The Supreme Court this week ruled 8-1 in favor of corporate giants Nestle and Cargill who were being sued by former child laborers accusing the two companies of trafficking in child slavery in the west
African nations of the Ivory Coast and Ghana.
Those of us old enough to remember the Citizen United decision in 2010 will recall that, in that case, the Supreme Court ruled in exactly the opposite direction, declaring that corporations are people and therefore able to contribute massive amounts of dark money to US political campaigns.
Many people warned in advance that the current slate of conservative, pro-
corporate Supreme Court justices would have a disastrous effect on workers’ rights in this country.

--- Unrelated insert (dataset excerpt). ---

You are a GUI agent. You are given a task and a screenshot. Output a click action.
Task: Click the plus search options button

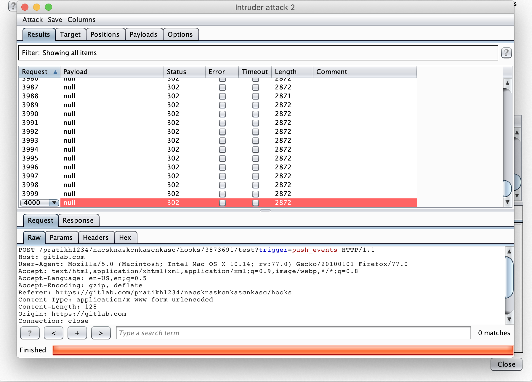point(77,333)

The Supreme Court’s exoneration of two US corporations who knowingly profit immeasurably from the exploitation of child slavery in west Africa is entirely predictable.
Congratulations to all those evangelical activists who lobbied vociferously for the appointment of “pro-life” justices to the US Supreme Court! You got what you wanted. The desperately poor, exploited, enslave children of the third-world thank you.
A lawyer for six men who alleged they were victims of human trafficking said the corporations “should be held accountable for abetting a system of child slavery.”
Human rights advocates Thursday denounced a Supreme Court decision in favor of the U.S. corporate giants Nestlé USA and Cargill, which were sued more than a decade ago by six men who say the two companies were complicit in child trafficking and profited when the men were enslaved on cocoa farms as children.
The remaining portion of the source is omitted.